Intervention de Paul-André Colombani

Séance en hémicycle du lundi 1er février 2021 à 21h00
Respect des principes de la république — Discussion générale

Photo issue du site de l'Assemblée nationale ou de WikipediaPaul-André Colombani :

Le contrat d'engagement républicain qu'il prévoit aura des répercussions pour les associations de promotion de langues régionales. Quelle pertinence y a-t-il à demander aux autorités administratives de s'assurer du respect par les associations de certains grands principes et certains fondamentaux, tellement flous qu'ils ont nécessité la production d'une très abondante jurisprudence constitutionnelle pour en délimiter les contours ? Je pense notamment au principe d'égalité, auquel nous sommes bien sûr attachés, mais dont l'interprétation par le Conseil d'État et le Conseil constitutionnel a abouti au blocage de la ratification de la charte européenne des langues régionales, ou à la non-intégration des écoles immersives en langue bretonne, dites écoles Diwan, dans l'éducation nationale. Ainsi le principe d'égalité est-il utilisé par les plus hautes autorités administratives et politiques à l'encontre des défenseurs des langues régionales. Il y a fort à craindre que cet article 6 ne donne une base légale renforcée à l'ensemble des autorités attributaires pour refuser aux associations de langues et cultures régionales des subventions auxquelles elles ont légitimement droit. Cette crainte est renforcée par une communication ministérielle annonçant que, dans ces contrats d'engagement républicain, il s'agirait notamment de veiller au respect de l'emploi de la langue française.

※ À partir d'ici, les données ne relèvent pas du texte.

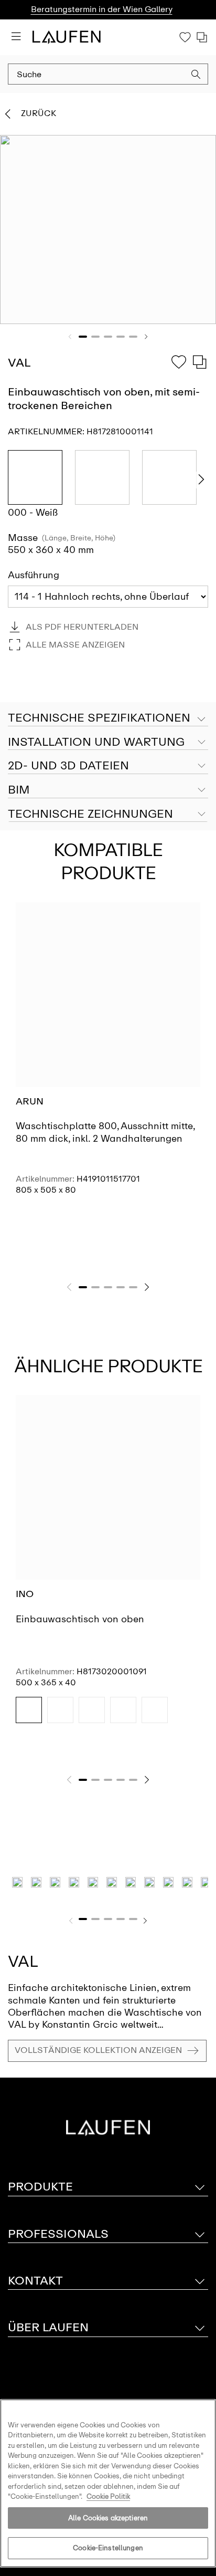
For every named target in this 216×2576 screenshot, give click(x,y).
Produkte (40, 2186)
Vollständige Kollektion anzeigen (98, 2050)
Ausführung (33, 575)
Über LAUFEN (48, 2327)
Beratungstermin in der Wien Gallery (101, 9)
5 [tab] (133, 337)
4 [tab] (120, 337)
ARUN (30, 1101)
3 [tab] (108, 337)
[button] (196, 75)
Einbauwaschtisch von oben (80, 1619)
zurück (38, 113)
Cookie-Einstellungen (108, 2548)
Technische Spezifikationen (99, 718)
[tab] (108, 742)
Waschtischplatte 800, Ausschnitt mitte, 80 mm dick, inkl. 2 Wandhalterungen (105, 1132)
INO (25, 1594)
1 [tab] (83, 337)
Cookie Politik (108, 2496)
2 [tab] (95, 337)
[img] (29, 1710)
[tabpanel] (108, 229)
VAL (23, 1961)
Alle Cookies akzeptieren (108, 2518)
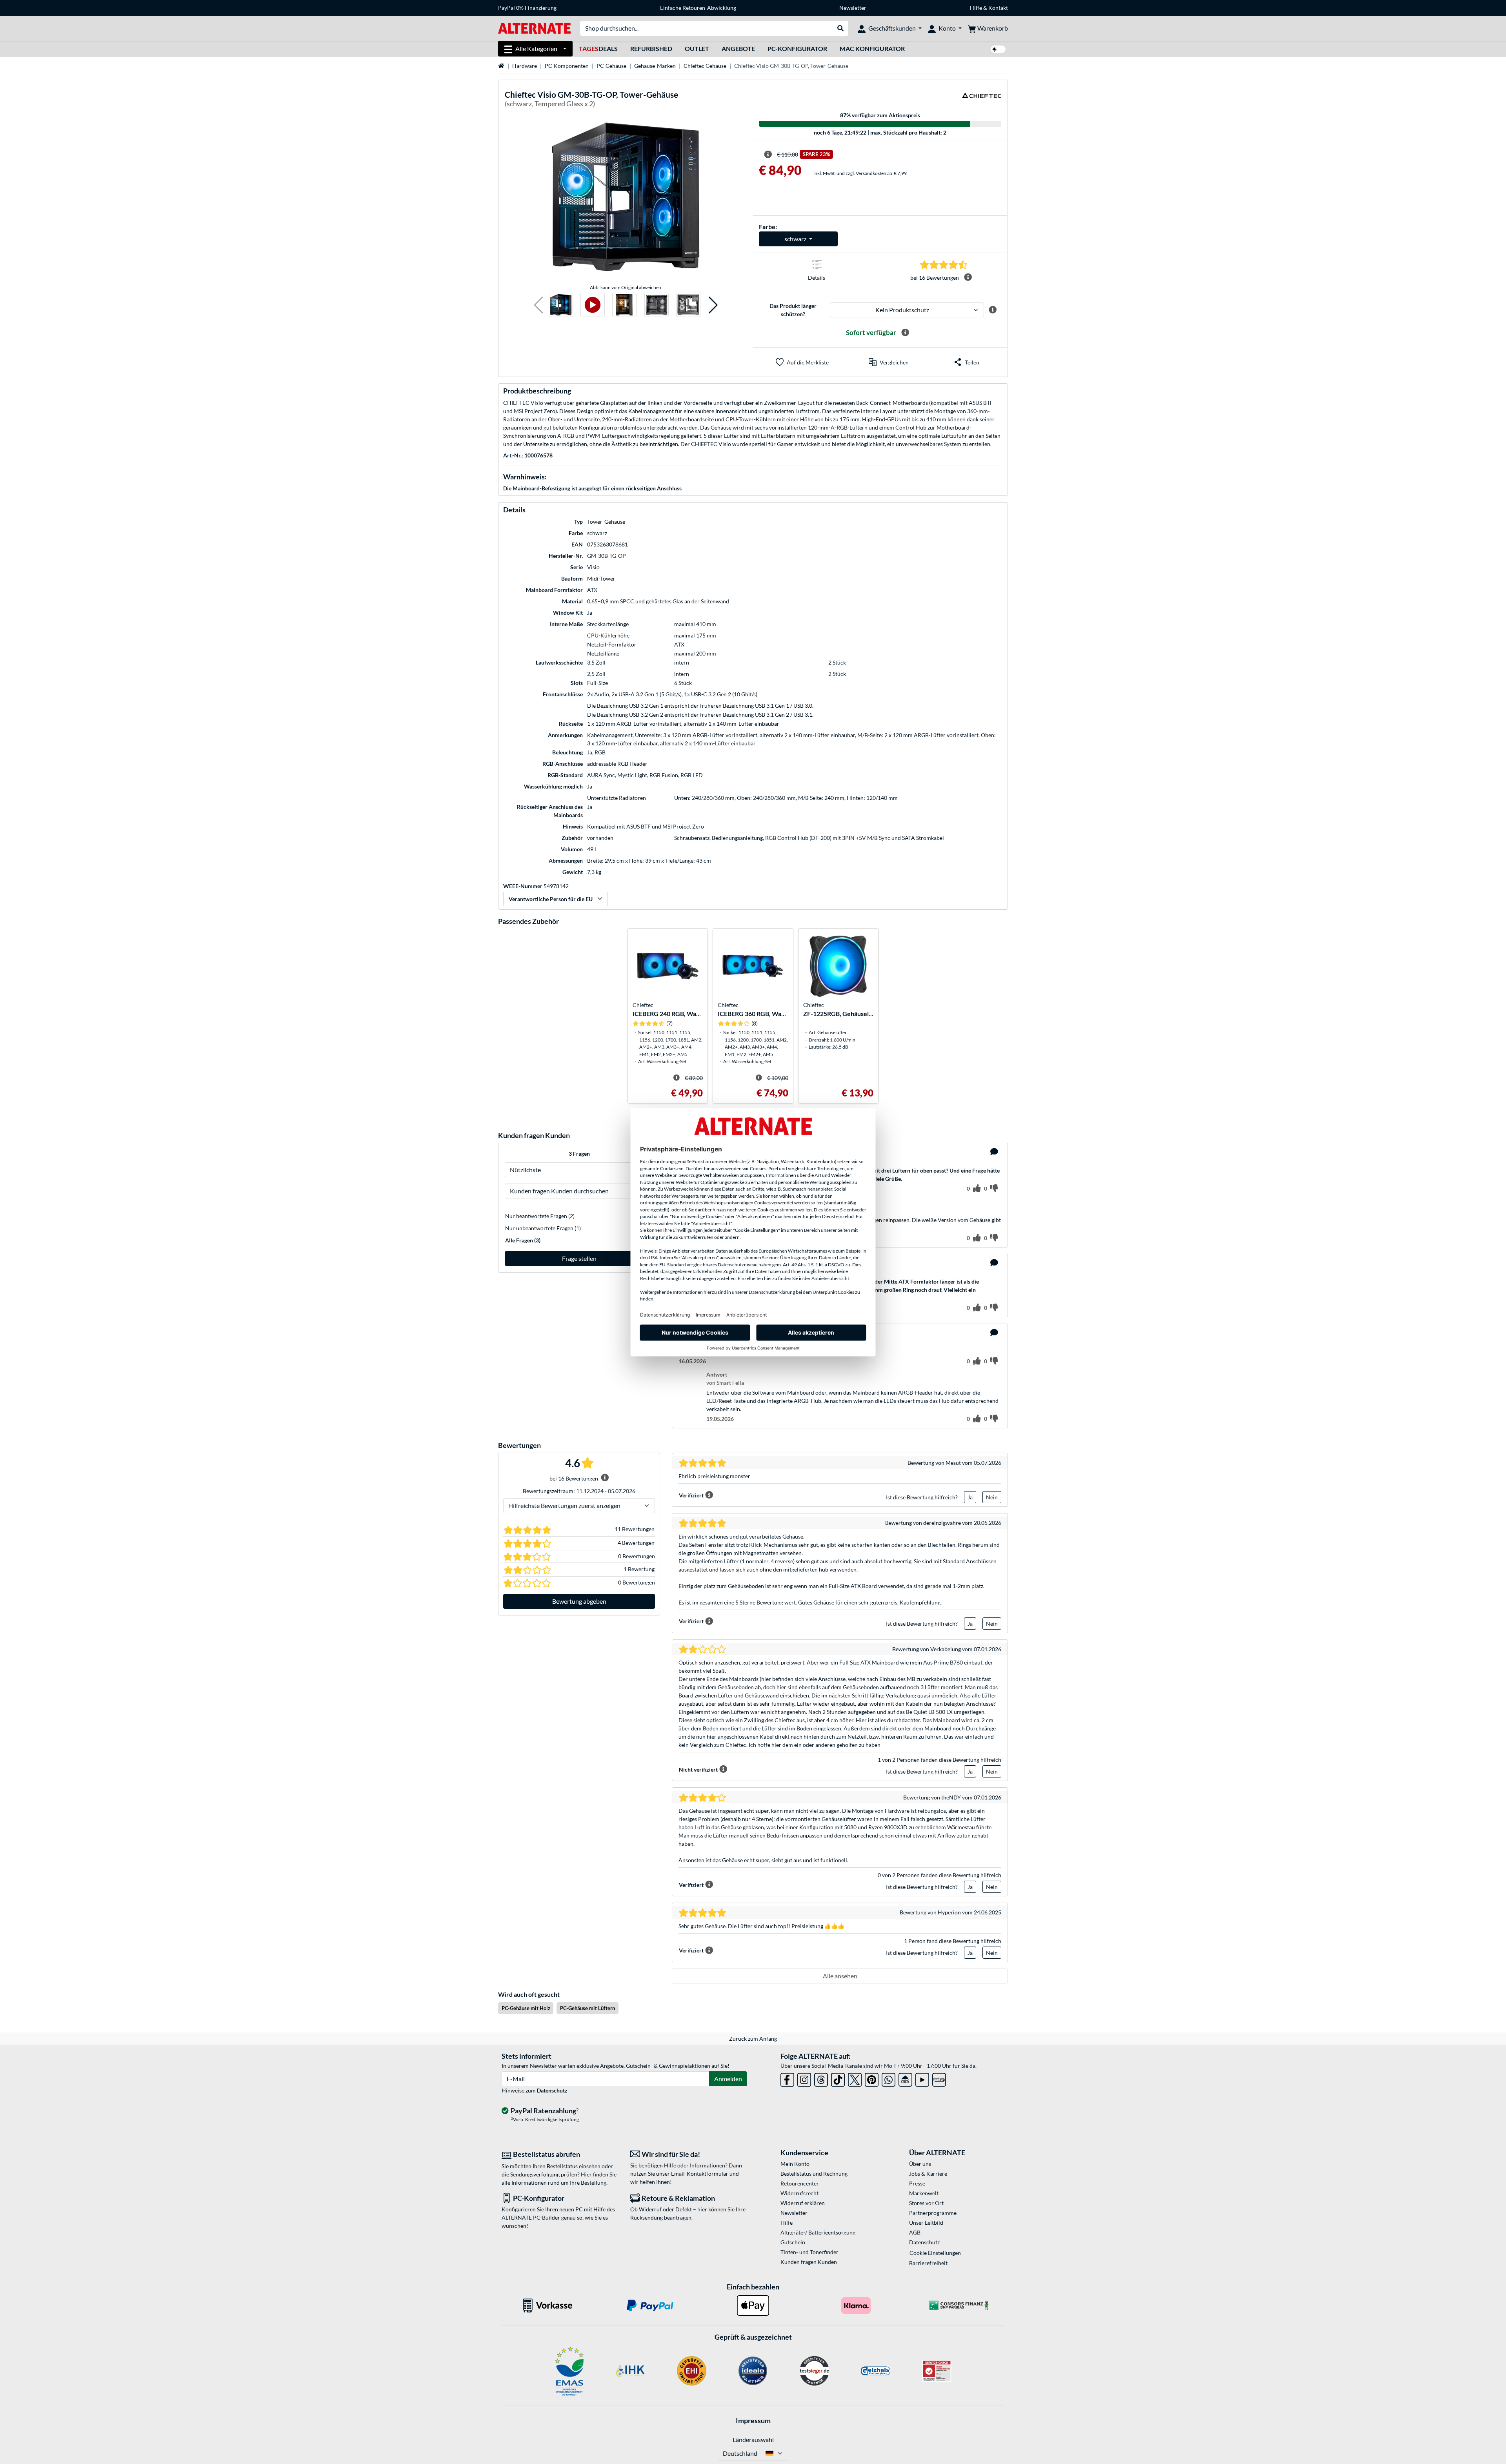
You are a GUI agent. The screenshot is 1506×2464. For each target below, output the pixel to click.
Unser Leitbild (926, 2222)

Qu'en sera-t-il également des associations à caractère politique, dont le seul objet vise l'émancipation des peuples ou la défense des prisonniers politiques ? L'article 6 ne saurait, sous couvert de lutter contre le terrorisme islamiste, chercher à empêcher l'existence des associations régionalistes, autonomistes ou indépendantistes qui luttent pour l'émancipation des peuples qui, au nom du principe d'indivisibilité de la République, ne sont pas reconnus en France. Il en va de même pour la défense des prisonniers politiques, qui ne bénéficient pas de reconnaissance de leur statut de la part de la justice française.

Il importe d'établir une distinction nécessaire, afin que ce texte soit conforme à la volonté affichée par le Gouvernement de ne pas organiser une chasse aux sorcières des différents mouvements politiques dits séparatistes, qui s'organisent de manière non hostile à la République.

Cela m'amène à aborder un sujet très sensible en Corse : le fichier des auteurs d'infractions terroristes, le FIJAIT, auquel est consacré l'article 3 du projet de loi. L'expérience que nous avons de son application renforce la grande méfiance que nous inspire ce texte. Créé à la suite des attentats islamistes sanglants de 2015 afin de lutter contre la récidive des terroristes islamistes radicaux, il est également utilisé pour répertorier de nombreux militants politiques corses, basques, altermondialistes ou écologistes, condamnés pour des faits dont la gravité est sans commune mesure avec ceux perpétrés par ces terroristes. Ce fichier ne prévoit pas de différences de traitement : tous ceux qui y figurent sont placés sur le même plan, ce qui risque de susciter des amalgames avec le terrorisme islamiste, évolution dangereuse qui ouvre la porte à une dérive répressive dans l'utilisation du fichage anti-terrorisme.

Mes chers collègues, à la lecture de ces éléments sémantiques, juridiques et historiques, il est donc permis de douter que ce texte permettra de lutter contre le séparatisme islamiste sans toucher par extension tous les autres courants politiques dits séparatistes. Est-on considéré comme républicain, lorsqu'on se définit comme régionaliste, fédéraliste, autonomiste ou indépendantiste ? Est-on républicain, lorsque l'on parle corse ou breton dans une assemblée élue ou que l'on défend l'enseignement des langues régionales à l'école, alors que seul le français est reconnu comme langue de la République ? C'est à toutes ces questions que devront répondre nos débats pour que ces personnes soient clairement exclues du champ que couvre la loi. À défaut, le groupe Libertés et territoires s'opposera à ce texte, qui serait un outil de plus pour lutter politiquement contre les cultures, histoires et langues que nous défendons, en résumé, contre ce que nous sommes.